Bild: Zahme Mänaden bei Benjamin Abdel Meirhaeghe in „Madrigals“
Etwas bewegt sich unter dem sattgrünen Moos. Ganz langsam schlängelt der
Arm einer Performerin hervor, eine von vieren, die zwischen Totholz und
allerlei Grünzeug liegen. Feuchtes Laub rieselt herab, kleine Wurzelballen
vor den Augen richten den Blick nach innen. Die Natur schlägt zurück – nun
auch im Tanz.
Die Bildsequenzen von der Performance der Salzburger Choreografin Lisa
Hinterreithner täuschen. Hier wächst nichts mehr. „This is not a garden“
ist ganz buchstäblich Nature morte, ein Artefakt, das Denkräume öffnet.
Restfeuchte und Geruch reichen immerhin aus, um jene „vegetal encounters“
hervorzurufen, die dem Körper von einer „menschlich-pflanzlichen Utopie“
künden.
Auch bei Dani Brown stehen Gattungsgrenzen zur Disposition. In „Pressing“
imaginiert die in Berlin lebende New Yorkerin Körperlandschaften „aus
menschlichen und nichtmenschlichen Wesen“ von „floraler Üppigkeit“. Die
müssen aber erst hervorgebracht werden in einem erhöhten psychophysischen
Stoffwechsel von „Neurotransmittern, Hormonen, Körpergeweben und
grundlegenden Wünschen“.
Ihre wort- und gestenreiche sowie musikalisch akzentuierte Performance
heizt mit entblößtem Unterkörper diesen Metabolismus ordentlich an. Eine
fröhliche Baubo demontiert die patriarchale Ordnung und die Hierarchie der
Körperteile.

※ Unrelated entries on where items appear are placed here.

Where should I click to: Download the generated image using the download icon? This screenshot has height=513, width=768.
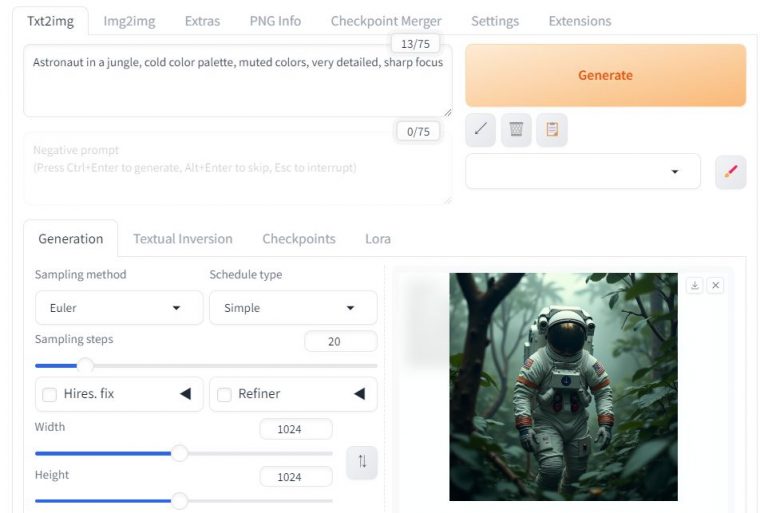click(695, 285)
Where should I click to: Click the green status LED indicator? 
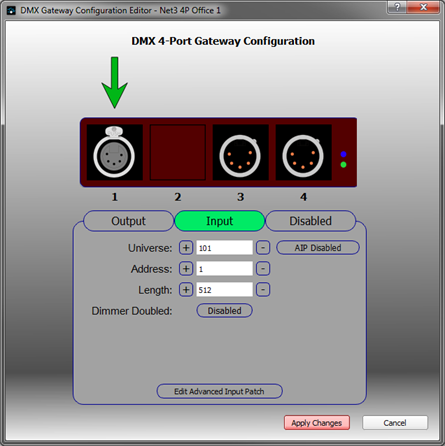tap(343, 165)
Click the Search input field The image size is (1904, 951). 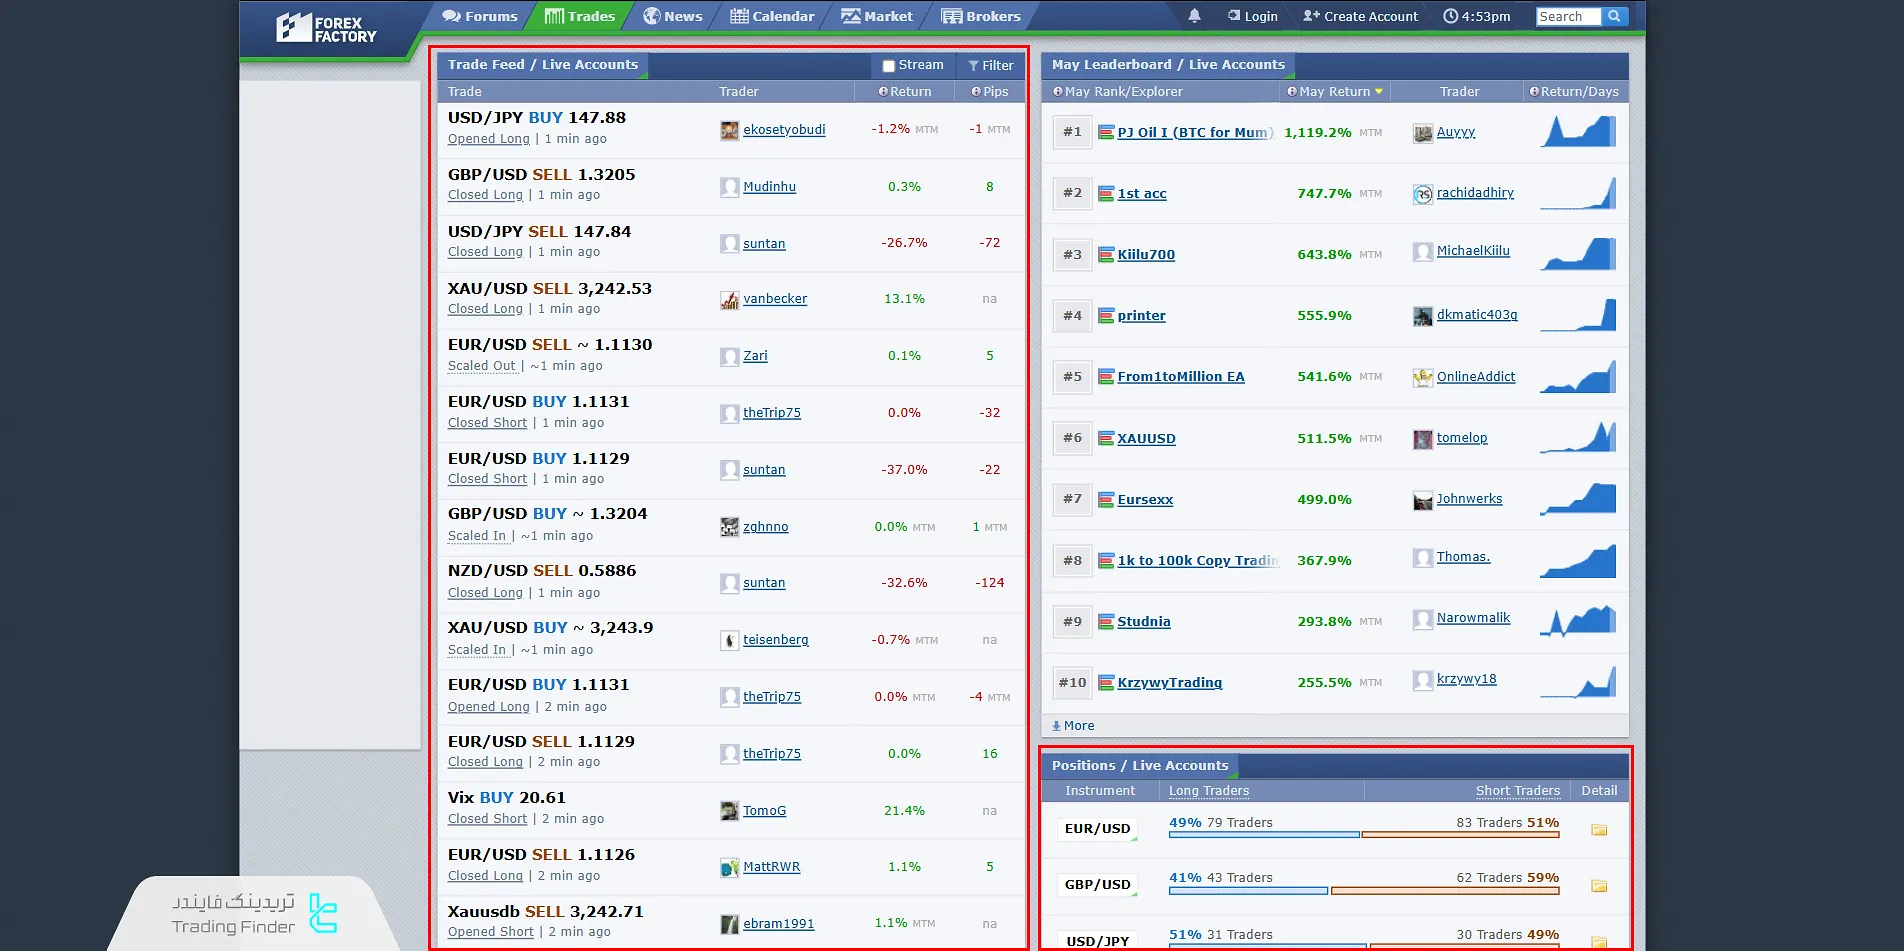(1567, 16)
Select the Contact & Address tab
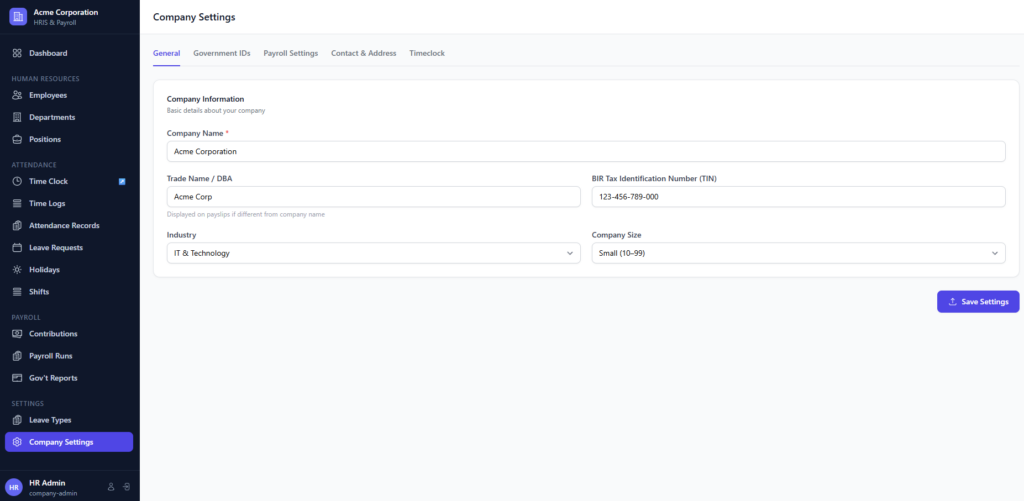The width and height of the screenshot is (1024, 501). [363, 53]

Der üppige Blumenschmuck der Bühne zeigt sich davon doch
ungerührt. Nur ein paar frisch geschlüpfte Schmetterlinge sorgen für
poetische Flügelschläge.
## Sehnsucht nach ungeformten Ursprüngen
Das sind nur zwei Positionen überwiegend jüngerer Choreograf:innen, die
beim zu Ende gehenden Wiener Impulstanz Festival in unterschiedlichen
Reflexionsgraden am [1][posthumanistischen Zeitgeist] ankoppeln. In der
Behauptung, Natur nicht mehr als Objekt zu behandeln, wähnt sich dieses
Denken schon nah an ihren Geheimnissen. Dafür sucht es die Antworten auf
das, was Gesellschaft an den Körpern, ihrer Verletzlichkeit und ihrem
Begehren zurücklässt, gern wieder im Unbewussten einer gemeinsam geteilten
Natur.
Wo das Soziale und die Deformation der Macht waren, tritt im Diskurs der
Sexualität die Sehnsucht nach ungeformten Ursprüngen, aus denen ein
vergessen geglaubter überindividueller Elan vital aufsteigt oder, wenn man
so will, der „Erdgeist“ eines neuen Jugendstils.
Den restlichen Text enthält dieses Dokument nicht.